Empirical Economics with R (Part A): The wine formula and machine learning

09 Jan 2021

This semester I teach a new course: Empirical Economics with R. All material is online available, including video lectures with quizzes and interactive RTutor problem sets, which are perhaps the most important part of the course.

One goal when designing the course was to motivate most concepts with one or two main applications. The main application in chapter 1 is based on research by Orley Ashenfelter and co-authors who develop with a small data set and a simple linear regression a formula for the quality of Bordeaux red wines:

wine quality = 
    0.6160  * average temperature during growing season
  + 0.00117 * rainfall in preceeding winter months
  - 0.00386 * rainfall in August (harvest month)

I feel that this application nicely demonstrates an approach to empirical economic research that was more prevalent in the older days. One has a small data set and wants to find a simple formula that nicely describes a stable empirical relationship in the real world. Or perhaps that is just how I thought as a young student how economics would more be like. Unfortunately, it turns out that economics is a field that mostly seems void of simple, stable empirical relationships, at least if one takes natural laws as a benchmark. Still, you will see that the simple regression model for the wine formula has a surprisingly good in-sample fit. Yet, out-of-sample prediction accuracy is only qualitatively discussed and less clear.

**Requirement 1**
In the post on the wine formula, whose research is the main application of chapter 1 based on?
**Requirement 2**
Write the next part of the post on the wine formula and machine learning, starting after its final sentence.

Stored data
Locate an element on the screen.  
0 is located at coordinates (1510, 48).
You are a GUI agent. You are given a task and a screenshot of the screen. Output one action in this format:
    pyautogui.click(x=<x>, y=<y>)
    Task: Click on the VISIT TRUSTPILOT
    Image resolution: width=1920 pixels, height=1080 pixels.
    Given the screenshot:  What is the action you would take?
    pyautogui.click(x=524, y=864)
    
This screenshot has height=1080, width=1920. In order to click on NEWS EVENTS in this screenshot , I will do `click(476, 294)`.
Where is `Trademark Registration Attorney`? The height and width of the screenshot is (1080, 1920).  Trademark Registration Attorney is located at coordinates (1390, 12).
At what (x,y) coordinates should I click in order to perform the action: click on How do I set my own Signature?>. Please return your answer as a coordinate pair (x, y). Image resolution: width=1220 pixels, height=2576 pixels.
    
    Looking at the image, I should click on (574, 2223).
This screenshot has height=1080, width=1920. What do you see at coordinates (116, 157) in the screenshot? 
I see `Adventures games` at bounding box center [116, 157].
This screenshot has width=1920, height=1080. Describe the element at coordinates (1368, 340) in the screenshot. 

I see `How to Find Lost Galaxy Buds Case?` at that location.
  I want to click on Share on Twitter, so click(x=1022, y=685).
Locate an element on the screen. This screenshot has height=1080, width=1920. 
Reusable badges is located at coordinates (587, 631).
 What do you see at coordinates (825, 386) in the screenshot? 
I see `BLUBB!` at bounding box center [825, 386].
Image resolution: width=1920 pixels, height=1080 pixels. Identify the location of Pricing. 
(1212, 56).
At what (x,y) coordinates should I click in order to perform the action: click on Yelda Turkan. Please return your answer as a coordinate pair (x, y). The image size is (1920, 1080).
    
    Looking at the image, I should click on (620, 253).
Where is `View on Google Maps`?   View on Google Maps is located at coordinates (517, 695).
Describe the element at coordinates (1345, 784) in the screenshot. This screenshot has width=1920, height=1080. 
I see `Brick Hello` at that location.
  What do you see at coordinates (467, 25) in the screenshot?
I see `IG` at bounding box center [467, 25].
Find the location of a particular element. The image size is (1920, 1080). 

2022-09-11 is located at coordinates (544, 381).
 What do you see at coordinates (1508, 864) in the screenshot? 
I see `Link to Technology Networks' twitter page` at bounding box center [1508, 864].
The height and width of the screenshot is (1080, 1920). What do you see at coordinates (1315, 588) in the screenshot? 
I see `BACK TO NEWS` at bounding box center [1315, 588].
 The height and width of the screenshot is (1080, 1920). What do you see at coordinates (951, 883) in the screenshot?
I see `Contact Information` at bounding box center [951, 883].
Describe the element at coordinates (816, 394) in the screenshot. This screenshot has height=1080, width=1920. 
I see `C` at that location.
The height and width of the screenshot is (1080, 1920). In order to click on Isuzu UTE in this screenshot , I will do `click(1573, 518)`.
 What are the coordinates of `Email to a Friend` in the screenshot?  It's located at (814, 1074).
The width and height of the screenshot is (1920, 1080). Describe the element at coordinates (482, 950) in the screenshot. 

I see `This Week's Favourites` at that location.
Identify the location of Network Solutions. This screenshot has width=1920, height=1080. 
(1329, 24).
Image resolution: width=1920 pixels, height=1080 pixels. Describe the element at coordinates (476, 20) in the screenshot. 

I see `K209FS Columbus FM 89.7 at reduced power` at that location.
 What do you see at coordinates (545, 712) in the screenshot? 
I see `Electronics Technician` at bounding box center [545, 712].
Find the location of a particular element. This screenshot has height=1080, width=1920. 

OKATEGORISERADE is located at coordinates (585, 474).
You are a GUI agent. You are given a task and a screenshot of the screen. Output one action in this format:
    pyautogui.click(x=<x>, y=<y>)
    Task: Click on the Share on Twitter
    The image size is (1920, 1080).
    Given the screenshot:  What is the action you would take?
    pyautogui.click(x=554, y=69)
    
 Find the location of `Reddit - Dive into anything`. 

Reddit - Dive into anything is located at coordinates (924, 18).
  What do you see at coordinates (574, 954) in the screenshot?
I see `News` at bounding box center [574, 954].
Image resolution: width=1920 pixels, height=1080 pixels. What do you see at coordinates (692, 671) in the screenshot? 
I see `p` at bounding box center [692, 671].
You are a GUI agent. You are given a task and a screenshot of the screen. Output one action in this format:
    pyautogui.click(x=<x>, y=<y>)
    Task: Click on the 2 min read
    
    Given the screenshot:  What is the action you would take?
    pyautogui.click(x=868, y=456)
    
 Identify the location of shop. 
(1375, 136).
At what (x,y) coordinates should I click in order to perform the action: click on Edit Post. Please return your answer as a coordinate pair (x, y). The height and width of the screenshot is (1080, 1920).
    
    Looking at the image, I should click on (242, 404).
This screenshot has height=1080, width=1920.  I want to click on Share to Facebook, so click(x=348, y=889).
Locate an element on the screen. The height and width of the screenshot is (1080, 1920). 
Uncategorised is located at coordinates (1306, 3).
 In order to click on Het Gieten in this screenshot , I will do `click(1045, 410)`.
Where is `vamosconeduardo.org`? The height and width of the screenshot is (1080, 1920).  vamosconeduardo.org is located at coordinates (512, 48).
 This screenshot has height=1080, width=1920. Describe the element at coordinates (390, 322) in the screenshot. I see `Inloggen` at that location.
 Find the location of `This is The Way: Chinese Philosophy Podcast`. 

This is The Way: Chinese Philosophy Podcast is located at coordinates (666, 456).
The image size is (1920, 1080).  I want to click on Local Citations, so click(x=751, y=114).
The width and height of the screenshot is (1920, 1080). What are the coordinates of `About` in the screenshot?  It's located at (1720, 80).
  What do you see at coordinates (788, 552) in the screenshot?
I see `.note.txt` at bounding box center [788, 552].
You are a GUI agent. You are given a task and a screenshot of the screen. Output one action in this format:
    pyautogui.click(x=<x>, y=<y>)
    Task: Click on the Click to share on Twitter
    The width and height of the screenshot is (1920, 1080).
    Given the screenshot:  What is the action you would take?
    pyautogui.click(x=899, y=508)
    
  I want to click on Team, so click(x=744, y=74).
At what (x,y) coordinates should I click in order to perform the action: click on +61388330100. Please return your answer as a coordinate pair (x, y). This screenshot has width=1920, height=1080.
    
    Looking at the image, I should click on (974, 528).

**Exercise output 1**
Orley Ashenfelter and co-authors

**Exercise output 2**
The discussion of out-of sample prediction accuracy then naturally leads us to chapter 2, which shows as contrast the modern machine learning approach to prediction problems. We study a reasonable large data set of house prices and introduce sample splitting into a training and test data set to systematically assess out-of sample prediction accuracy. We also introduce regression trees, random forests and parameter tuning via k-fold cross-validation. The RTutor problem set also covers some strategies for dealing with missing values.

The later chapters deal with strategies to estimate causal effects and corresponding applications and will be summarized in future posts.

You can find all material in the course’s Github repository. Take a look at the setup instructions if you want to solve the RTutor problem sets on your own computer.